A significant difference in critique marks was obtained across the three groups (χ²(2, 93) = 21.14, p = 0.00). The SA + video participants had the highest median score (Md = 2.50), followed by the SA-only group (Md = 2.00) and the control group (Md = 1.00). Pairwise comparison revealed a strong, significant difference between the SA + video group and the control group (p = 0.00). The difference between the SA-only and control groups was marginal after accounting for pairwise comparisons (p = 0.016). The difference between the SA-only and SA + video groups was not significant (p > 0.05).

Skill attribute profile

For a qualitative comparison of the strengths and weaknesses amongst the three intervention groups, participants’ answers to the critique task were classified according to rubric-graded and non-rubric graded types. Rubric-graded ones were attributes required in the marking scheme (and thus classified as crucial skills in the inventory), including those with partial credit. Non-rubric graded ones were attributes that fell outside the marking rubric and not given due credit but are used for the current analysis. These non-rubric attributes were identified a posteriori during the grading process, resulting in 10 attributes. The coding structure was made as fine-grained as possible to retain the original flavour of the responses. For example, general comments such as “good pipetting skills” or “precise and accurate” were not lumped as one code but retained as differentiated codes to capture the nuances of responses.

The profile of rubric-graded attributes is shown in Table 7, arranged in descending order of frequency.
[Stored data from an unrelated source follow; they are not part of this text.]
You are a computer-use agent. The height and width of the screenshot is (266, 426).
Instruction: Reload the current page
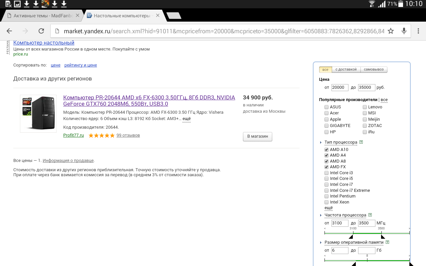(x=41, y=31)
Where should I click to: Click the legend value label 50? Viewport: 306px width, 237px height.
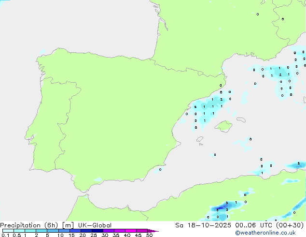[x=149, y=236]
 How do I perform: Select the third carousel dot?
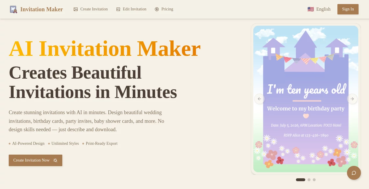pos(314,179)
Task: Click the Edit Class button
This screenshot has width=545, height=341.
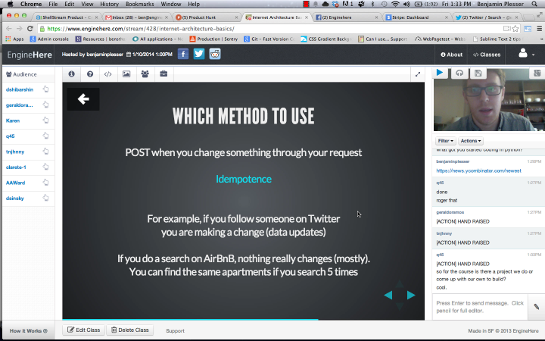Action: pyautogui.click(x=83, y=330)
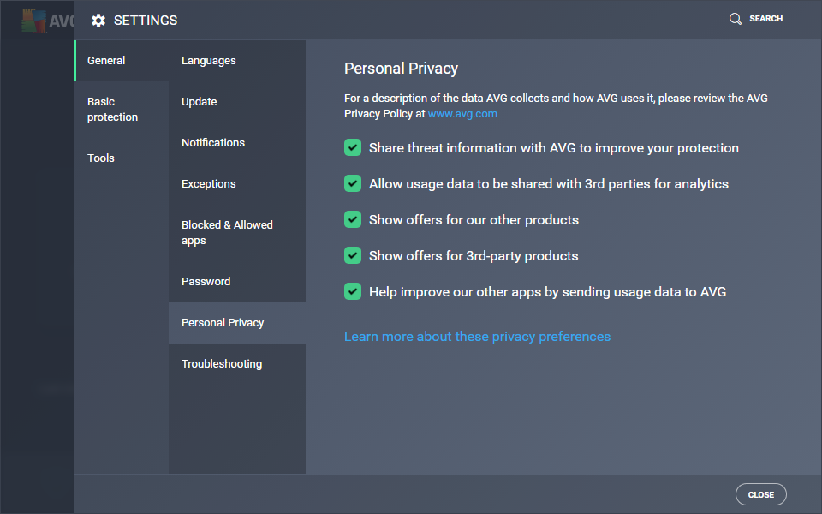Viewport: 822px width, 514px height.
Task: Open the Exceptions section
Action: 209,184
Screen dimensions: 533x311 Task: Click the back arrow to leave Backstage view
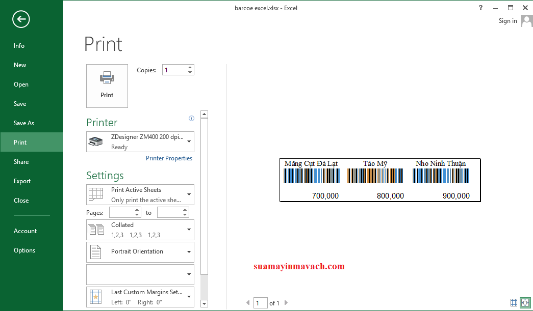tap(20, 19)
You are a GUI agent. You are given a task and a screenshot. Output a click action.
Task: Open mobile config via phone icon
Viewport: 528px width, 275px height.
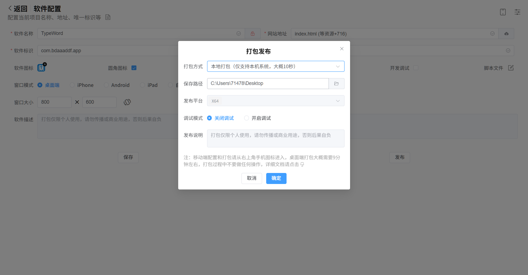pyautogui.click(x=503, y=12)
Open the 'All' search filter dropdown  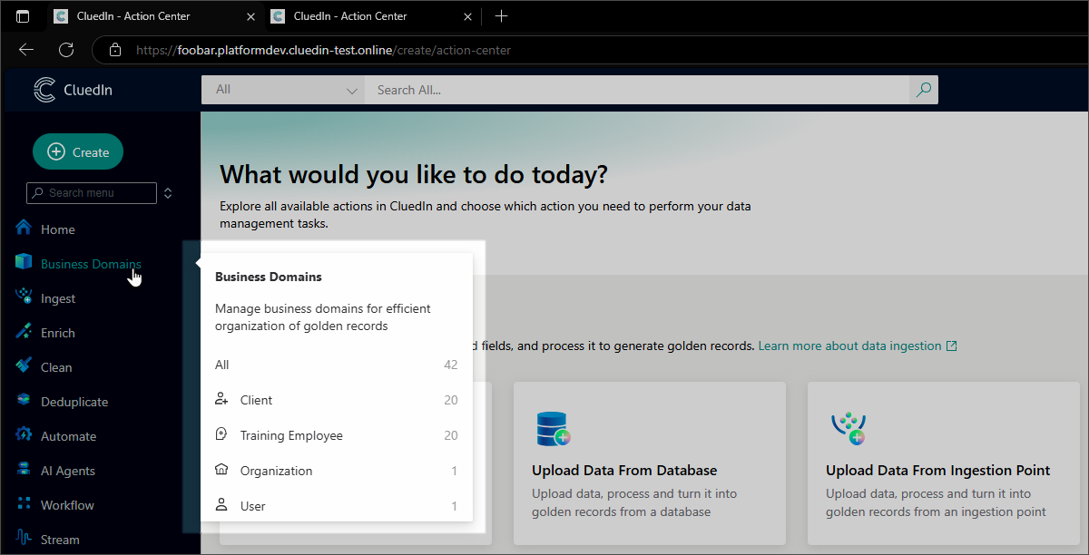(x=282, y=90)
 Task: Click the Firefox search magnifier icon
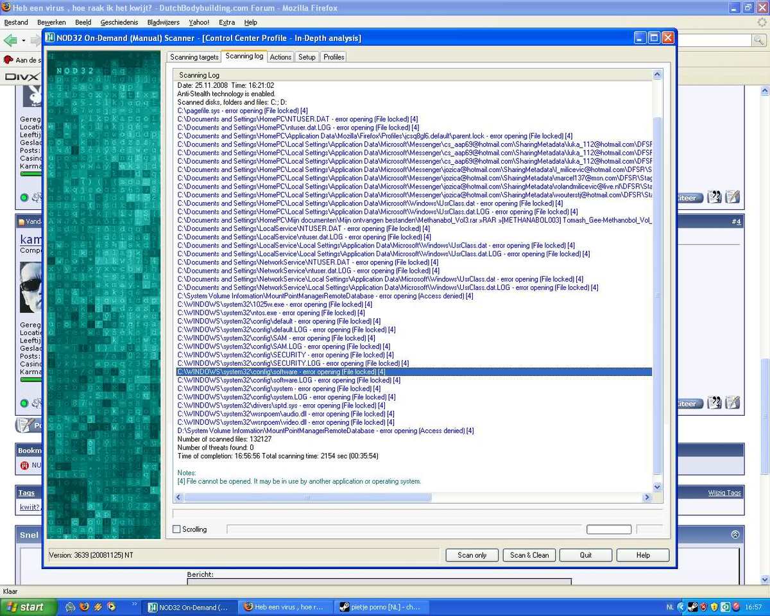pos(760,40)
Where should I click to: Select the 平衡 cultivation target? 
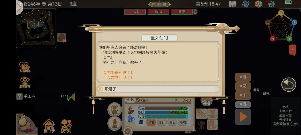(x=151, y=122)
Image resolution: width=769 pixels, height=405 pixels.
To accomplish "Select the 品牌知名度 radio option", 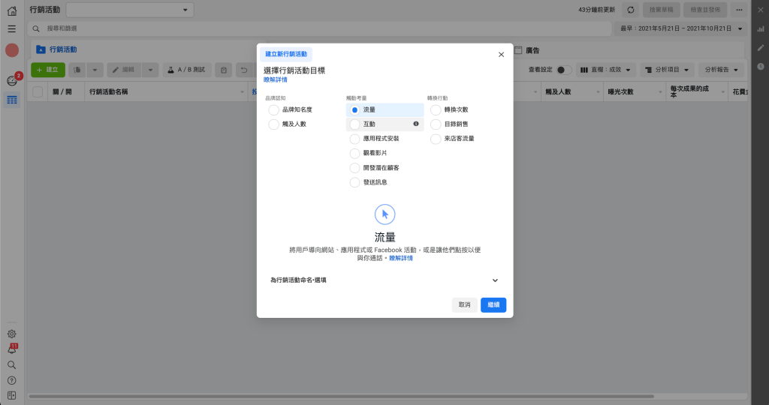I will [274, 110].
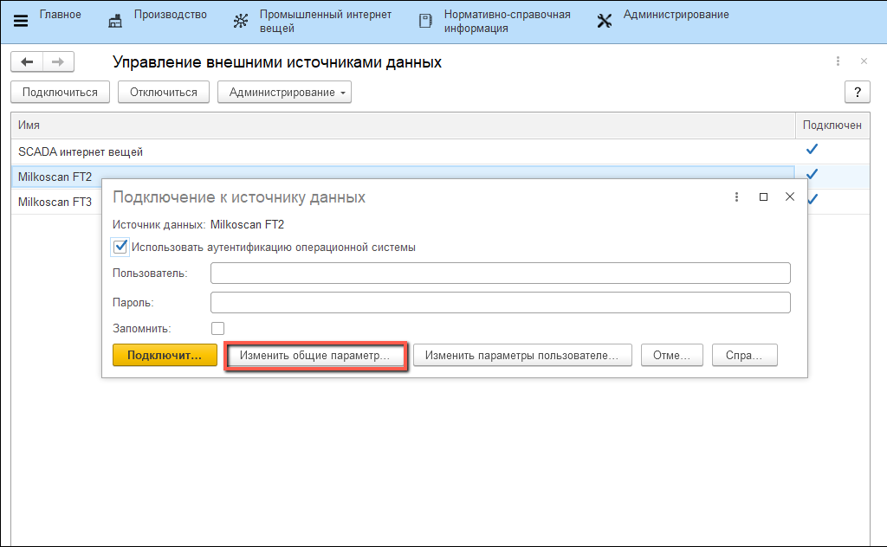The width and height of the screenshot is (887, 547).
Task: Click Изменить параметры пользователя button
Action: coord(521,356)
The incidence of participants who identified a positive and negative attribute was computed against the sample size per group. The results showed that the top (correctly) identified weakness was poor dropwise control, followed by swirling of contents and the removal of the funnel, both positive demonstration. These three skills are core skills emphasized in the skill inventory. About 70% of the SA + video participants correctly identified poor dropwise control as a weakness. For “swirl flask contents” and “removed the funnel”, close to half of the SA & video participants made the correct judgment. About half of the SA-only participants cited poor dropwise control as a skill gap to close. In the control group, the attribute that attracted the highest incidence was “swirl flask”.
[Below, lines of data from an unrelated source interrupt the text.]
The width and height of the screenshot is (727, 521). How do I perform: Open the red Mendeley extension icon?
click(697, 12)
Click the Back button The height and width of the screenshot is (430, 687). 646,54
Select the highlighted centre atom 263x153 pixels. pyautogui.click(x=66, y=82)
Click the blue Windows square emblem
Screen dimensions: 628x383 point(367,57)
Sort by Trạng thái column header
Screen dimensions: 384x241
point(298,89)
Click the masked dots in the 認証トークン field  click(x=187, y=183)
Table 7 Distribution of rubric-graded attributes. % are based on group size. (+)/(−) implies a correctly identified strength/weakness in the video performance. * skill inventory performance standard

	Total n	% SA & video (n = 19)	% SA only (n = 26)	% Control (n = 48)
(−) Poor drop-by-drop control*	33	68	46	17
(+) Swirl flask contents*	32	42	27	35
(+) Removed the funnel*	25	47	35	15
(+) Use a white tile	22	21	15	29
(+) Read at eye-level*	19	16	4	2
(+) Wash the burette tip*	16	21	39	4
(+) Use a funnel to add titrant	12	21	12	10
(−) Air bubbles in the burette*	12	11	15	13
(−) Failed to transfer pipette waste to a beaker	8	42	0	0
(+) Tap the pipette against a conical flask*	5	16	4	2
(−) Should lift the pipette to adjust the meniscus*	5	26	0	0
(−) Should read at eye-level*	4	0	8	4
(−) Didn’t tap the pipette against the conical flask*	2	5	0	2
(+) Clamp the burette vertically*	1	0	0	2

A total of 118 non-rubric responses were coded. Table 8 presents the data for these attributes, arranged in descending order of incidence. The general and wrong classification categories were further broken down into sub-attributes to provide details of participants’ responses. The general category captured loose and ambiguous comments, such as “performed titration well” or “good pipetting skills”. The wrong classification category included responses that incorrectly identified a positive (negative) skill in the video, but responded to as a deficit (strength).
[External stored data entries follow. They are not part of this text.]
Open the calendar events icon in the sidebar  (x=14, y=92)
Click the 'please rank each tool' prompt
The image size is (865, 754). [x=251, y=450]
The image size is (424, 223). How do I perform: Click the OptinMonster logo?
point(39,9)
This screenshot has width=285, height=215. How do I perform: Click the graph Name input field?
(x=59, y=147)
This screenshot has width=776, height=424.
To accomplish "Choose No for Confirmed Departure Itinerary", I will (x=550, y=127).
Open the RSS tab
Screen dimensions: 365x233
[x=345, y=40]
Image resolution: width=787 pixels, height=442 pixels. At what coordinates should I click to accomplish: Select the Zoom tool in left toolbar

Table 8 Distribution of non-graded attributes. % are based on group size

	Total (n = 118)	% SA & video (n = 19)	% SA only (n = 26)	% Control (n = 48)
Hand control	32	16	12	54
Wrong classification	22
• Added dropwise	16	21	12	19
• Did not wash the burette tip	3	5	4	2
• No air bubbles in the burette tip	3	16	0	0
Bubbles in the pipette	18	21	46	4
General	17
• Followed procedures correctly	2	0	4	2
• Gentle with rinsing	1	0	0	2
• Good pipetting skills	6	0	4	10
• Good titration skills	4	0	8	4
• Incorrect pipette method	1	0	4	0
• Precise and accurate	2	0	0	4
• Remove the remaining solution in the pipette	1	0	4	0
Wrong color change	8	0	19	6
Did not wash glassware	7	5	19	2
Speed (too fast or too slow)	5	0	0	10
Should not add deionized water	4	0	0	8
Wear personal protective equipment	3	0	8	2
Should prepare crude reading first	2	0	8	0

The results showed that a large proportion of control group participants considered hand maneuver as a skill deficit. Examples of such comments were “keep the left hand on the stopcock to have more control” or “should use the non-dominant hand as well”. None of the SA + video participants gave general comments, such as “good titration skills” or “incorrect pipette technique”, responses which did not identify any specific deficiencies. However, about 16 to 20% of these participants incorrectly judge that the burette tip had no air bubbles and that drop-wise control was performed well. Categorically, they were skills to be addressed. A small 5% of them also failed to notice the positive demonstration of rinsing the burette tip with deionized water during the titration. The “bubbles in the pipette” was a non-issue as the bubbles disappeared in the process of adjusting the meniscus. Approximately half of the SA-only participants (46%) and 21% of the SA + video participants thought this was an issue. The “bubbles in the burette tip” and “bubbles in the pipette” were not picked up by the SA-only and control group, as seen from the low percentages (0% and 5% respectively).

Discussion

The purpose of the current study is to investigate the effects of self-assessment (SA) on the quality of laboratory learning. It was hypothesized that participants exposed to the SA intervention would be more proficient in identifying strengths and weaknesses in others. It was also of interest to examine if participants with an additional piece of learning evidence from a self-video would perform differently in the critique task.

The performance of the video critique task supported the hypothesis that when SA was implemented alongside the self-video review, it elevates learners’ ability to identify pitfalls and strengths in others as compared to a control group who did not experience both interventions. This finding is consistent with that of Veal et al. (2009), who found that using video feedback to facilitate self-reflection of skills led to an improvement of student outcomes. The SA-only group also fared better when compared to the control, although marginally.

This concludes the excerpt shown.